Electa Draper writes for The Denver Post today:
The Colorado Supreme Court on Tuesday gave the go-ahead to proponents of a ballot initiative seeking to amend the state constitution in 2008 to define personhood as a fertilized egg. …
The amendment, if approved by voters, would extend constitutional protections from the moment of conception, guaranteeing every fertilized egg the right to life, liberty, equality of justice and due process of law.
Kathryn Wittenben, executive director of NARAL Pro-Choice Colorado, argued that the measure is misleading, reports Draper: “Proponents of this initiative have publicly stated that the goal is to make all abortion illegal, but nothing in the language of the initiative or its title even mentions abortion.”
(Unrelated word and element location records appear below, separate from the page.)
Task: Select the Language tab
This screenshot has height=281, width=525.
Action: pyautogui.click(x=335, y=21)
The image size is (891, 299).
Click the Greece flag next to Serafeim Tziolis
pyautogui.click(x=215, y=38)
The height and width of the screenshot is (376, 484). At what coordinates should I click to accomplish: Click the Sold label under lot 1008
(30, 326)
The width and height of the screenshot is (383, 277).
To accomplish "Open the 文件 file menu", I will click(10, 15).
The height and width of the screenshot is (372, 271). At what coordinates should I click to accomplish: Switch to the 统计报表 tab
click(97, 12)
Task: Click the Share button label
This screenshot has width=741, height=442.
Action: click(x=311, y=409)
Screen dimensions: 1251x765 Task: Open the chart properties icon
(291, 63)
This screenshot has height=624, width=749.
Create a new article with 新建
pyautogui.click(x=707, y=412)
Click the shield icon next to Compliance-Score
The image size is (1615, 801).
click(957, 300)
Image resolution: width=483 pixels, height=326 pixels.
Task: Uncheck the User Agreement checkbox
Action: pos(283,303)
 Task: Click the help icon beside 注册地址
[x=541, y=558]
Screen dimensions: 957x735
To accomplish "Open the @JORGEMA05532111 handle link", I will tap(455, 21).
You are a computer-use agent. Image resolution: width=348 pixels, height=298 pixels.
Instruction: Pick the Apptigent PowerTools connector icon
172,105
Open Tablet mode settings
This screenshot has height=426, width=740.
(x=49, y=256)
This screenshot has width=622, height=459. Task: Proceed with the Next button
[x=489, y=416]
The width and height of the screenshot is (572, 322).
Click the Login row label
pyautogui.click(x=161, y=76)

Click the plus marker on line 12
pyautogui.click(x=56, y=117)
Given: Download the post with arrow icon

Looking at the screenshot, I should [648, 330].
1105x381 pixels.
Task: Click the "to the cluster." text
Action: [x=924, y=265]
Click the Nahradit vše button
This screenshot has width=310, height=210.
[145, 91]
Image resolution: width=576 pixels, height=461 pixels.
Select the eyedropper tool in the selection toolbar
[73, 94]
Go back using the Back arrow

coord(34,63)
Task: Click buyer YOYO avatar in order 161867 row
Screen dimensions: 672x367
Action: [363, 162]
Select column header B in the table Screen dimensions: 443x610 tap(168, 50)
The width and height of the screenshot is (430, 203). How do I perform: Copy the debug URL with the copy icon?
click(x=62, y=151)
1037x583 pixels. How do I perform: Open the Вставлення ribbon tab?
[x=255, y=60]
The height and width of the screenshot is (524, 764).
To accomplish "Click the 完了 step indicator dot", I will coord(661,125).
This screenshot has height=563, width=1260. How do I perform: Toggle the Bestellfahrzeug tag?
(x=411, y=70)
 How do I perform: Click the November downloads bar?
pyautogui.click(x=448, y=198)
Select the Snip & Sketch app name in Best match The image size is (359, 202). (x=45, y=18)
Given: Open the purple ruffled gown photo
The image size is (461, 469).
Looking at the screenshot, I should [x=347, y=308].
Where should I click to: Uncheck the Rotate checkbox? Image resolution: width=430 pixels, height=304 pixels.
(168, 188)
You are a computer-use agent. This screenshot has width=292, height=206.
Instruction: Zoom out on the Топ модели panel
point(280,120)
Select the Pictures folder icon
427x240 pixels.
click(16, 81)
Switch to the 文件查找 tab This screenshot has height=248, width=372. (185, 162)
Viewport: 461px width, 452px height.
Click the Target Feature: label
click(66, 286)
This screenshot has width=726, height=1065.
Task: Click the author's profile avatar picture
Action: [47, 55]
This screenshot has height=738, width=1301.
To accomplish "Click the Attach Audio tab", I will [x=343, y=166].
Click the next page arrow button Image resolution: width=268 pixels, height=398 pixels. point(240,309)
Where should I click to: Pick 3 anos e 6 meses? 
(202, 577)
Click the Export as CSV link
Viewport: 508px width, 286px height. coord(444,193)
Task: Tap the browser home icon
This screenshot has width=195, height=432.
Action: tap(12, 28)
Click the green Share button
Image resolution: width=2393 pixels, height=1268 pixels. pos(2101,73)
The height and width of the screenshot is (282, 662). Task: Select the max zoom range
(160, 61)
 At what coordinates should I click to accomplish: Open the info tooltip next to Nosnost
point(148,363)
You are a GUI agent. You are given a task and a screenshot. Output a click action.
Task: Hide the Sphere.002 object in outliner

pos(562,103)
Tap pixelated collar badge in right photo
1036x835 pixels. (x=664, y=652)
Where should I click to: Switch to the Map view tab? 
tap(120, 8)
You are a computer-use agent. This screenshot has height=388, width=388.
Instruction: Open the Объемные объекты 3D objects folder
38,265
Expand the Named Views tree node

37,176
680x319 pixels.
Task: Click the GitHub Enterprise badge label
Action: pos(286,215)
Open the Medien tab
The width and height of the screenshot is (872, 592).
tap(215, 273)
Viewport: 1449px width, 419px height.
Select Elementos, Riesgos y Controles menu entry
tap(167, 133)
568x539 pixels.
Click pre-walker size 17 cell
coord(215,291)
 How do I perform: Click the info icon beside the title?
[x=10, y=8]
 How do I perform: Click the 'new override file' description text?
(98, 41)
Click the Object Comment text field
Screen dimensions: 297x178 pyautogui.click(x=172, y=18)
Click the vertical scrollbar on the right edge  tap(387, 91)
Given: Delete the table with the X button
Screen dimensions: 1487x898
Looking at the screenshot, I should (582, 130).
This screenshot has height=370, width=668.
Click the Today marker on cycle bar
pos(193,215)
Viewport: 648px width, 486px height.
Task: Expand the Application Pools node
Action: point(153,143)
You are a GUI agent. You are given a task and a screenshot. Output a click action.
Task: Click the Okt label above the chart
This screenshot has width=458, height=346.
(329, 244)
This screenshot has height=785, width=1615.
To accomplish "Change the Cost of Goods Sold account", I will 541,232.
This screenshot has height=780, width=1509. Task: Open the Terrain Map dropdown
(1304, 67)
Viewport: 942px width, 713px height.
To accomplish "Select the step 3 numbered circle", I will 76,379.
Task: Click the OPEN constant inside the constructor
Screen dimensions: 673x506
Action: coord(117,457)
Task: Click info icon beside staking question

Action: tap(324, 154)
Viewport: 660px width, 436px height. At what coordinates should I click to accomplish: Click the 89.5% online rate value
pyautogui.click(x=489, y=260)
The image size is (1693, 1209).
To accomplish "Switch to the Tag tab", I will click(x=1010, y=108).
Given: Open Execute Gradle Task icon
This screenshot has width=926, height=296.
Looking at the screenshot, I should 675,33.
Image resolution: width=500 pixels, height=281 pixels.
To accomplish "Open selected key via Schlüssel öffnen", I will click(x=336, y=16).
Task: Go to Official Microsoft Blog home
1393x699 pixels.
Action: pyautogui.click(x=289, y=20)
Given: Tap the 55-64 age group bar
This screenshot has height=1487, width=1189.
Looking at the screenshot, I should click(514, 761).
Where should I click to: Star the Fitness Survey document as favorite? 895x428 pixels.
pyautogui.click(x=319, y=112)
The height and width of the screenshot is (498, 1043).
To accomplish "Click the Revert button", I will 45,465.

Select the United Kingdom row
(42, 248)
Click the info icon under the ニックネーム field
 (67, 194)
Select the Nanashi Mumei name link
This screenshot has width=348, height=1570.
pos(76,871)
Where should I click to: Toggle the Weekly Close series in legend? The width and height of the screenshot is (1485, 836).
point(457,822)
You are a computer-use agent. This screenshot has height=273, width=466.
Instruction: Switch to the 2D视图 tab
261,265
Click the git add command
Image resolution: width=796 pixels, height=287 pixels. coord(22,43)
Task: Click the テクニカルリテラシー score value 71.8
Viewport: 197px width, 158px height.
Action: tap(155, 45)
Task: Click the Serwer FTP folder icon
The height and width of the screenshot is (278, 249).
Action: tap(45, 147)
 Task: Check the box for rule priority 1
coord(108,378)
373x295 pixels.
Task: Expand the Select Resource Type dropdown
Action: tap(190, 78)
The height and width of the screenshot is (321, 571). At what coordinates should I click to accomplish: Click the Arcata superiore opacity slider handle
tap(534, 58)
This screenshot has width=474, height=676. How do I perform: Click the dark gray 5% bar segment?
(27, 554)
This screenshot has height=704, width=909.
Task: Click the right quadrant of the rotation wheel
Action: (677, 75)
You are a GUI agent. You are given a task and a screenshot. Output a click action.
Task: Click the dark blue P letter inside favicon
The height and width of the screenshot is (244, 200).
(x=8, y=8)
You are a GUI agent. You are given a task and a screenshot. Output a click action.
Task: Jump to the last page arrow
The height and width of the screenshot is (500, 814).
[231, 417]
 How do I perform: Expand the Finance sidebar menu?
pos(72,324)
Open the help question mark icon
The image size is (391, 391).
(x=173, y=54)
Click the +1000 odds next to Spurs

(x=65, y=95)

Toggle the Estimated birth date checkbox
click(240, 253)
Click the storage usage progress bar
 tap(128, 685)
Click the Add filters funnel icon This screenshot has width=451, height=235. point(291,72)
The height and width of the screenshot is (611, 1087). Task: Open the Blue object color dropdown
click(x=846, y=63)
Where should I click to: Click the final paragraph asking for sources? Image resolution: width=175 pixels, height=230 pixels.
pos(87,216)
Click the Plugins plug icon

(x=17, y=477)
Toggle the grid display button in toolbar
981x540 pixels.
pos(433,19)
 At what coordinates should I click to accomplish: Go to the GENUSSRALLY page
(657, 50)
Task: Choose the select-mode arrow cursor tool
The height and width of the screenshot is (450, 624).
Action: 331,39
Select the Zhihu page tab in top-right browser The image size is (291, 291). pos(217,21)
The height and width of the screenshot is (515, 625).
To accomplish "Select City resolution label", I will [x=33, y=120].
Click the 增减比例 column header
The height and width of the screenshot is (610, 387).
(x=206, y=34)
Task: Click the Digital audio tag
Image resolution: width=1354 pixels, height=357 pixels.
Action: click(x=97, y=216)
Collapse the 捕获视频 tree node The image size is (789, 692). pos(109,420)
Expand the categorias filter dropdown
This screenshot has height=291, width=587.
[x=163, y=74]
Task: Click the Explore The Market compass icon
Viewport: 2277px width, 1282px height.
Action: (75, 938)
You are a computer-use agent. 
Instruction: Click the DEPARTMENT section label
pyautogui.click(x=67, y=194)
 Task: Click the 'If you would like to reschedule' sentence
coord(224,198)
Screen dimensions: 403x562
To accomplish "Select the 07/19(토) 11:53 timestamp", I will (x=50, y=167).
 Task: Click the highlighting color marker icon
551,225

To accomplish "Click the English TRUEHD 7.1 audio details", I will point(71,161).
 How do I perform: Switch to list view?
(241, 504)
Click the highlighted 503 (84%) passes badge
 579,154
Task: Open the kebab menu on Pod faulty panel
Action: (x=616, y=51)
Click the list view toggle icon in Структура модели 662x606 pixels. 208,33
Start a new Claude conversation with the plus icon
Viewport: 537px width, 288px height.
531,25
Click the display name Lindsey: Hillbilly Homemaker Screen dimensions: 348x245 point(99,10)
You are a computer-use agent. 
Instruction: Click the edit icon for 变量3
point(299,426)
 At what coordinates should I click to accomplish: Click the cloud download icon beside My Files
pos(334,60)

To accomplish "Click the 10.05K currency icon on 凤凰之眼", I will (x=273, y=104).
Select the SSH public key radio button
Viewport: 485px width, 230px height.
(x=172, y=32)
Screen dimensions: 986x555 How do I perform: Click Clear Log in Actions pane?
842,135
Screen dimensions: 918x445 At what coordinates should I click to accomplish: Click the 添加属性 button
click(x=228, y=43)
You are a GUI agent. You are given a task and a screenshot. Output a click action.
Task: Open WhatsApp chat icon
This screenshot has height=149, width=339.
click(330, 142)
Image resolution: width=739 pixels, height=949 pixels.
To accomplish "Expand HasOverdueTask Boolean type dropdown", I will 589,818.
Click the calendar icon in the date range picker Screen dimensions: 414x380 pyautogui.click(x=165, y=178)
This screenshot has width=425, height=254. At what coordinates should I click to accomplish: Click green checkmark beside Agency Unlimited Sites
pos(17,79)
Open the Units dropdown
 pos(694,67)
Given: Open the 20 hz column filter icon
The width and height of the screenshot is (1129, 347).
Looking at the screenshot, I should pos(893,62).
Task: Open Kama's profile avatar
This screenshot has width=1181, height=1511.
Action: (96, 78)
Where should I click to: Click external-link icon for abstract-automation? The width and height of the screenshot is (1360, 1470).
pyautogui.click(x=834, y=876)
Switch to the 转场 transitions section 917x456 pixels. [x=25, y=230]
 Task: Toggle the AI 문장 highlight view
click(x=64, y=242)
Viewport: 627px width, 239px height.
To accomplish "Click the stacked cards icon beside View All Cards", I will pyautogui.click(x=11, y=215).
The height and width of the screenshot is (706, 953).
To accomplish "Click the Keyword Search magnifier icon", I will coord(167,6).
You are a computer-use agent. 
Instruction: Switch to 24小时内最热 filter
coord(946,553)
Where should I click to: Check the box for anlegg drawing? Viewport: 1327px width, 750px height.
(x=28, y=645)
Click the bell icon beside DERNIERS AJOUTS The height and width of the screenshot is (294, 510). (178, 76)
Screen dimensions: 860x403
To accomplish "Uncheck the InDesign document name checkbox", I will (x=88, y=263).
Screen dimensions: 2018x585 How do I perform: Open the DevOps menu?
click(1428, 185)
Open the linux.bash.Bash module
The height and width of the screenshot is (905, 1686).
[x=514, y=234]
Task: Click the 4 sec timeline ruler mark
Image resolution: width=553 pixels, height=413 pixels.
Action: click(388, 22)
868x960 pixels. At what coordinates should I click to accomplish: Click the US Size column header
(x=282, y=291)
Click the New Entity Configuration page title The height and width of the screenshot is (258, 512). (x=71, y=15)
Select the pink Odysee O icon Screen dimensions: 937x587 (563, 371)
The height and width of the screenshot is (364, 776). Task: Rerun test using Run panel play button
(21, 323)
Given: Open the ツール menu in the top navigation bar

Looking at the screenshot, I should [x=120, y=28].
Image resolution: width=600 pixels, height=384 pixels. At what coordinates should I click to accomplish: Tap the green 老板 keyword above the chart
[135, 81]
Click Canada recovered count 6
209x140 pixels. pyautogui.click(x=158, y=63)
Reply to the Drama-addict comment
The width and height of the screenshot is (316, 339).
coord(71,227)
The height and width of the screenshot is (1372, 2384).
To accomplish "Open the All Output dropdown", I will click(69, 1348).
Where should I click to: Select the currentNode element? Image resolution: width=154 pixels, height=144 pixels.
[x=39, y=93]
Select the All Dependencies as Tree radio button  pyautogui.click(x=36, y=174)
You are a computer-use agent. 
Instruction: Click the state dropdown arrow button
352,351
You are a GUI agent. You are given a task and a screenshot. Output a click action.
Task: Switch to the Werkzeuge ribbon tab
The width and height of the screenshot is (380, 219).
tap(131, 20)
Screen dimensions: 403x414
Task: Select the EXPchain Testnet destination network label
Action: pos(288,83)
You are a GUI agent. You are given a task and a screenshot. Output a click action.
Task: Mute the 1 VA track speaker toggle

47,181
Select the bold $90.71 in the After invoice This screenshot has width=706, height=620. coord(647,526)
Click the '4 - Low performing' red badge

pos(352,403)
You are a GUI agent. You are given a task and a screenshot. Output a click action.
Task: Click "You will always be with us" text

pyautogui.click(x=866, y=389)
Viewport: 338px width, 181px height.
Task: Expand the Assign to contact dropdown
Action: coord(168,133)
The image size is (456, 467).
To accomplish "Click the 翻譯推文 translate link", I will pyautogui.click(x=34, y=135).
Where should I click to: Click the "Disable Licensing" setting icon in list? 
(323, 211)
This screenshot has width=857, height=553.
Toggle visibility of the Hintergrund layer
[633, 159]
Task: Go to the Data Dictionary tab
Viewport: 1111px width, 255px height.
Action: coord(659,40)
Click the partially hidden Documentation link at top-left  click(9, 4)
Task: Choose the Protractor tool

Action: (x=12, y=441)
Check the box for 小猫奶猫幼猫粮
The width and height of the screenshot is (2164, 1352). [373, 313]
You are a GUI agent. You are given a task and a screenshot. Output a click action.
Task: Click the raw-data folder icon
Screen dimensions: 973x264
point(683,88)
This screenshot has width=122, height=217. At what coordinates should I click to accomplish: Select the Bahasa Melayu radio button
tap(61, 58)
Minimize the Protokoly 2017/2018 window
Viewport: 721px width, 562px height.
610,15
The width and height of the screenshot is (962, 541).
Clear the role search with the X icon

But the “initiative’s 20-year-old proponent, Kristi Burton, founder of Colorado for Equal Rights,” was undeterred: “This is a very simple petition. That’s all we need… The people of Colorado will support protecting human life at every stage. More than that, we have God. And he is enough.”
And Dinesh D’Souza wonders why atheists bother to criticize Christianity and its politics?
Diana Hsieh points out the inevitable consequences, should the measure pass (which is highly unlikely). Hsieh mentions a “horrifying story of a woman allowed to die of a totally non-viable ectopic pregnancy due to Nigaragua’s strict anti-abortion law.”
Here is a summary from the original article:
Two weeks after Olga Reyes danced at her wedding, her bloated and disfigured body was laid to rest in an open coffin — the victim, her husband and some experts say, of Nicaragua’s new no-exceptions ban on abortion.
Reyes, a 22-year-old law student, suffered an ectopic pregnancy. The fetus develops outside the uterus, cannot survive and causes bleeding that endangers the mother. But doctors seemed afraid to treat her because of the anti-abortion law, said husband Agustin Perez. By the time they took action, it was too late.
And this is what is called the “culture of life.”